Вынырнув и откашлявшись, я завертел головой в поисках Мейера и увидел его совсем не в той стороне, где ожидал. Стараясь, чтобы лицо девушки оставалось над водой, я подплыл к ялику. Мейер втащил девушку в лодку. Держась за борт, я наблюдал, как он без лишних церемоний уложил девушку лицом вниз на скамейку у себя между ног и начал с силой нажимать ей на спину.

Отдышавшись, я кое–как перелез через борт и плюхнулся на скамейку. Прилив подходил к высшей точке – случись все на полчаса позже, мы не смогли бы ничего сделать.

– Если бы ты предупредил, что просидишь на дне столько времени, – заметил Мейер, – я успел бы сбегать в город и перехватить пару пива.

– Не отвлекайся. Пять минут назад она была жива. Вцепилась в меня обеими руками, но пришлось потратить чертову пропасть времени, чтобы отцепить ее от якоря. Тот, кто это сделал, не поскупился на проволоку.

– Наверное, никак не мог решиться на разрыв с такой красоткой, поэтому решился на убийство.
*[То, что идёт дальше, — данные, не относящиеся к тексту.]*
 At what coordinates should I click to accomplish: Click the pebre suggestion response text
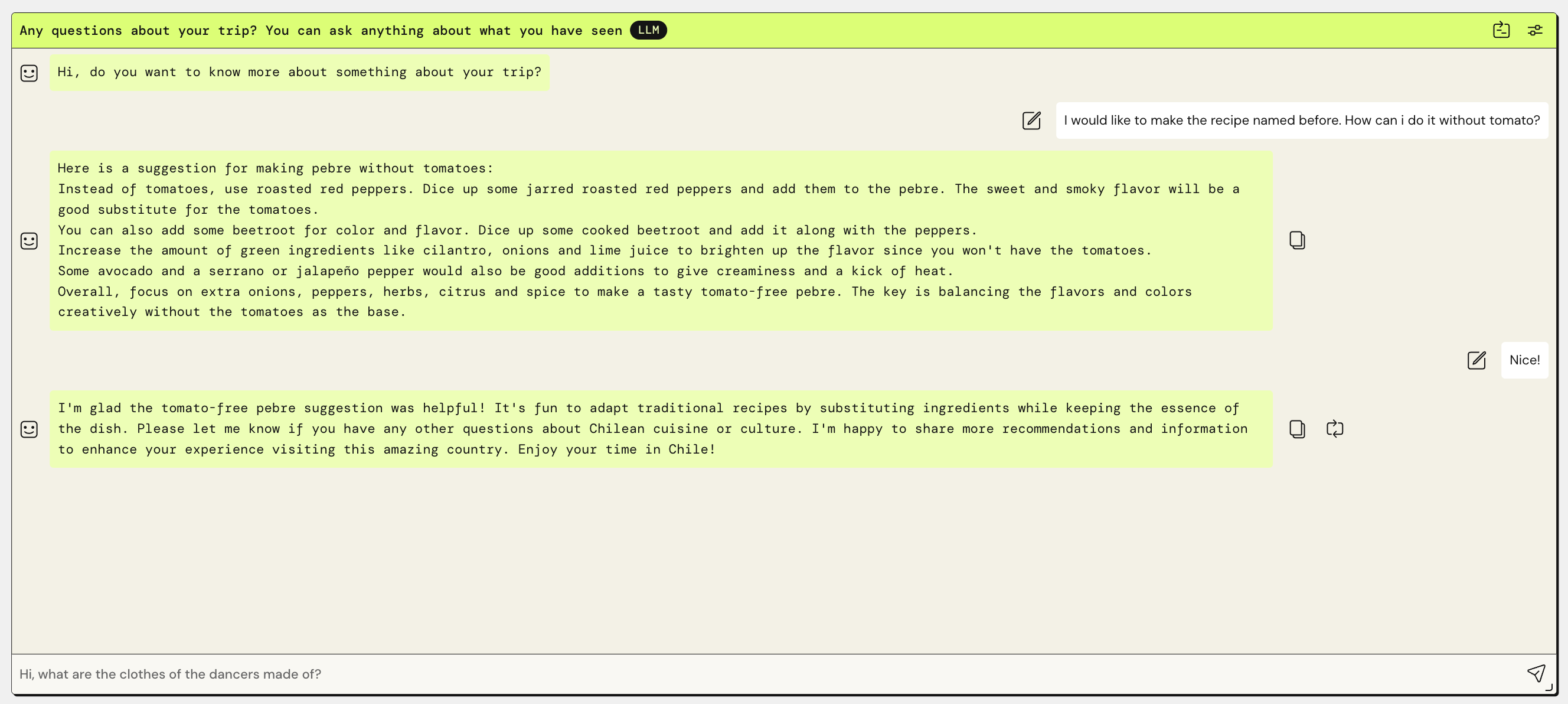pos(661,241)
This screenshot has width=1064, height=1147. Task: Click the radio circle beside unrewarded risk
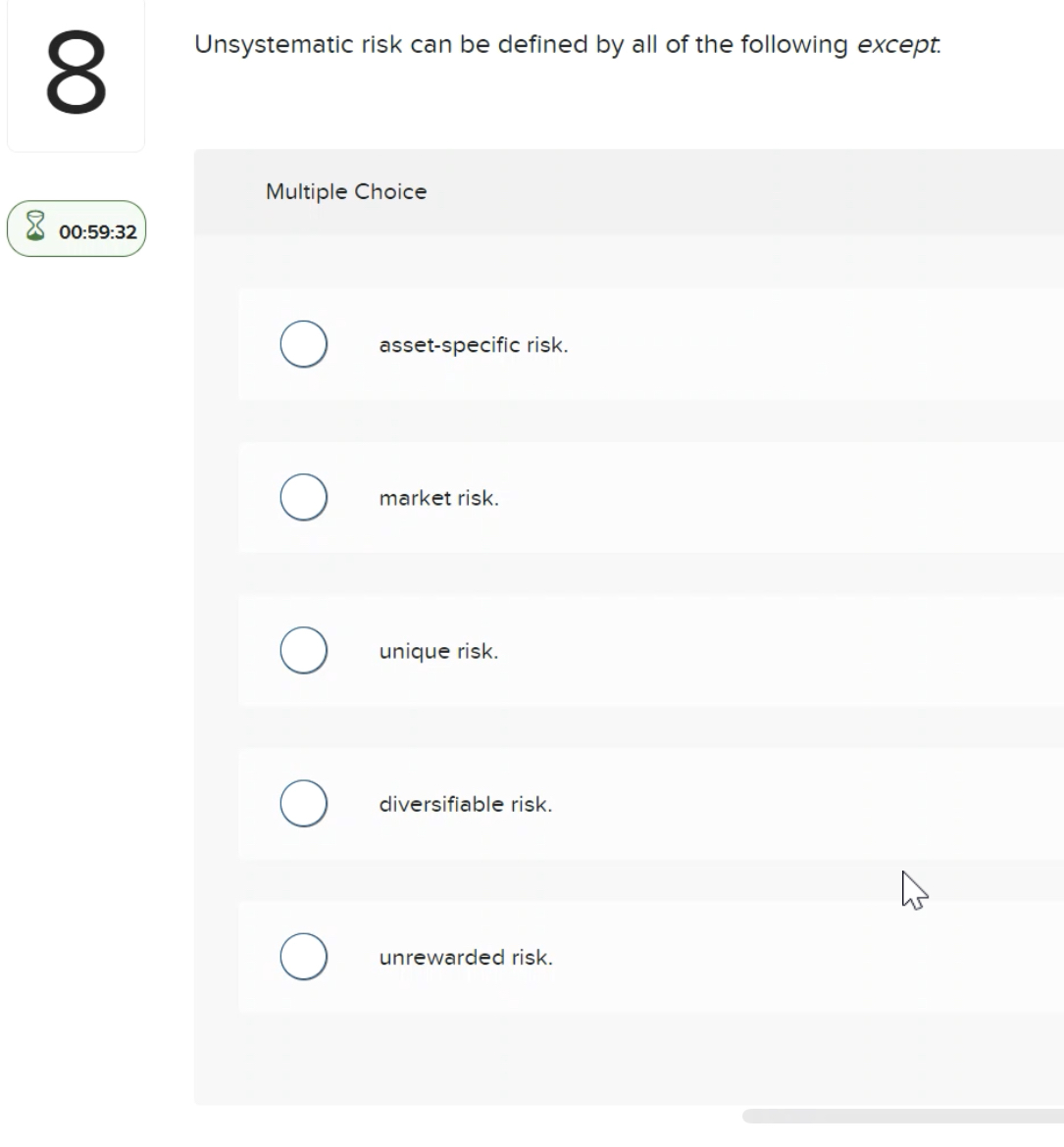304,956
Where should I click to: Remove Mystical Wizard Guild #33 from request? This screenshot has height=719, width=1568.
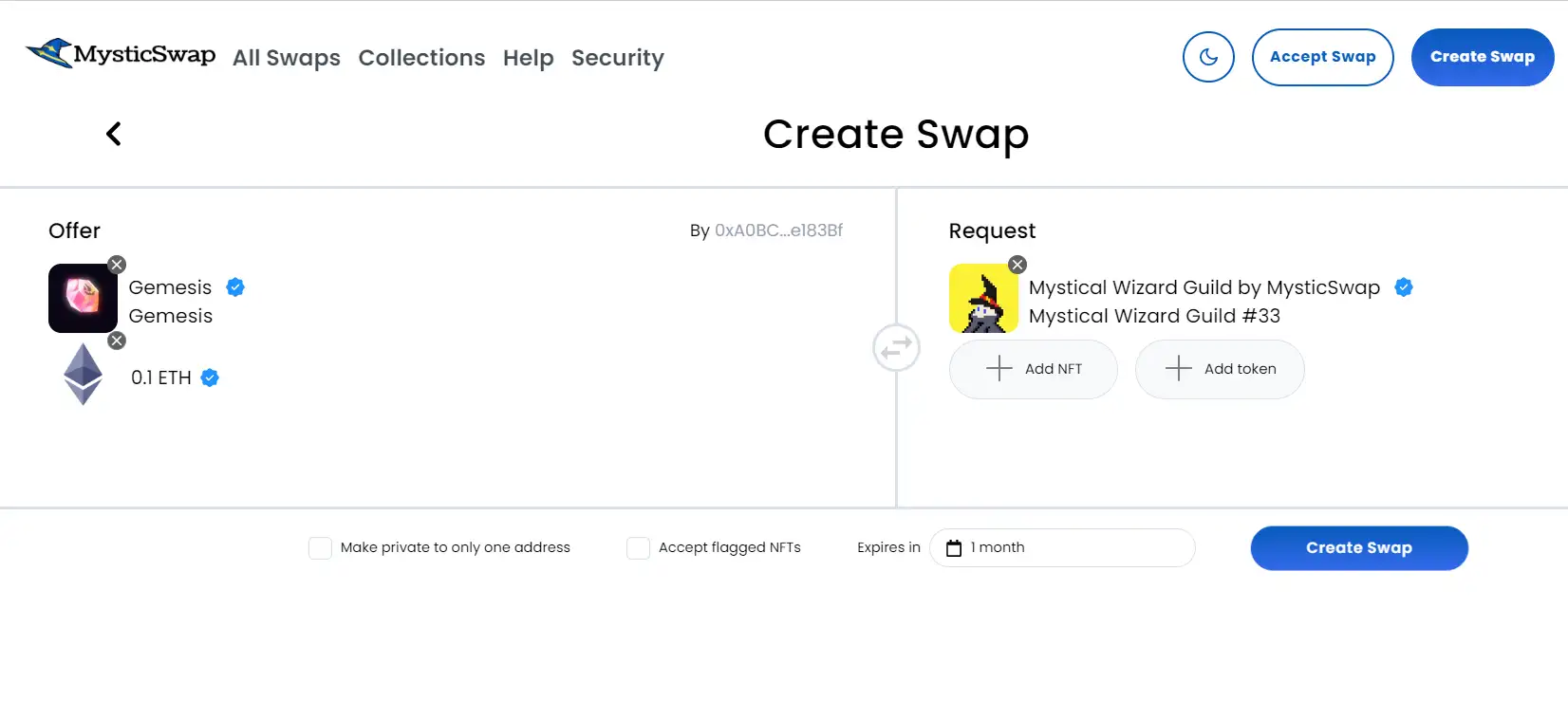(x=1017, y=265)
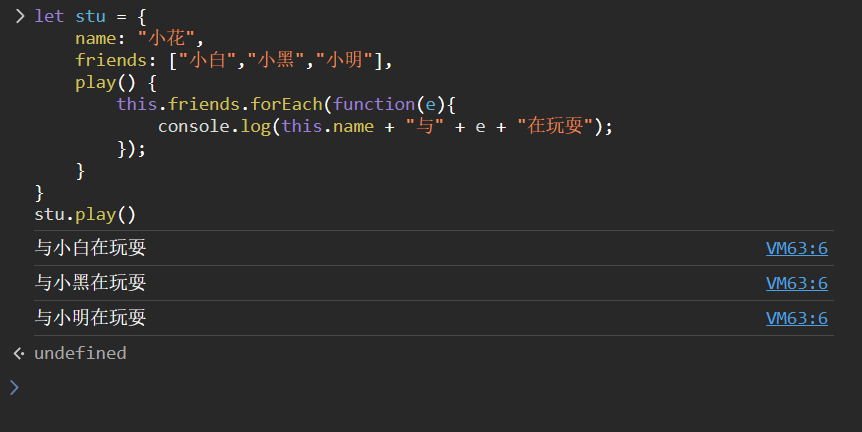
Task: Click the "小花" name string
Action: (170, 39)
Чувствительный тип!

– Послушай, ты уверен, что делаешь это правильно?

– Не лезь не в свое дело. Это мой собственный способ, и, кажется, он начинает действовать.

Я порылся в ящичке под сиденьем, вытащил фонарик и осветил девушку. Мокрая юбка сбилась в ком на бедрах. Кто бы ни был этот тип, на его месте я не стал бы разбрасываться девушками с такими ногами. Лодыжки все еще были стянуты проволокой. Опустившись на колени, я быстро перерезал ее кусачками. Ноги слегка раздвинулись и безвольно повисли носками внутрь. Я продолжил осмотр. Под левым бедром девушки лежали останки моего рыболовного снаряжения, несколько крючков впились ей в кожу. Я начал обрезать леску, но не успел закончить, как девушка пошевелилась, закашлялась и потянулась к борту. Деликатно поддерживая ее, Мейер с нескрываемой гордостью спросил:

– Ну что, убедился? Есть замечания?

– Почему ты отказался от старого доброго «рот в рот»?

– Не мог преодолеть эмоциональный барьер.

Избавившись от огромного количества жидкости, девушка знаком дала понять, что приступ закончился. С ловкостью медведя Мейер зачерпнул воды, обмыл ей лицо, вытер какой–то тряпкой и усадил на скамейку. Не удержавшись, я поднял фонарь.

Слабым протестующим движением она отмахнулась от света и, зажмурившись, пробормотала: «Пожалуйста, не надо».

Я отвел луч от ее лица. Оно ничуть не уступало ногам. Может быть, даже превосходило их, это овальное личико с неуловимо раскосыми темными глазами.

– По–моему, пора сматываться, Тревис, пока нам не сбросили еще одну. Кончай зевать и заводи мотор, – сказал Мейер, и, разумеется, был прав.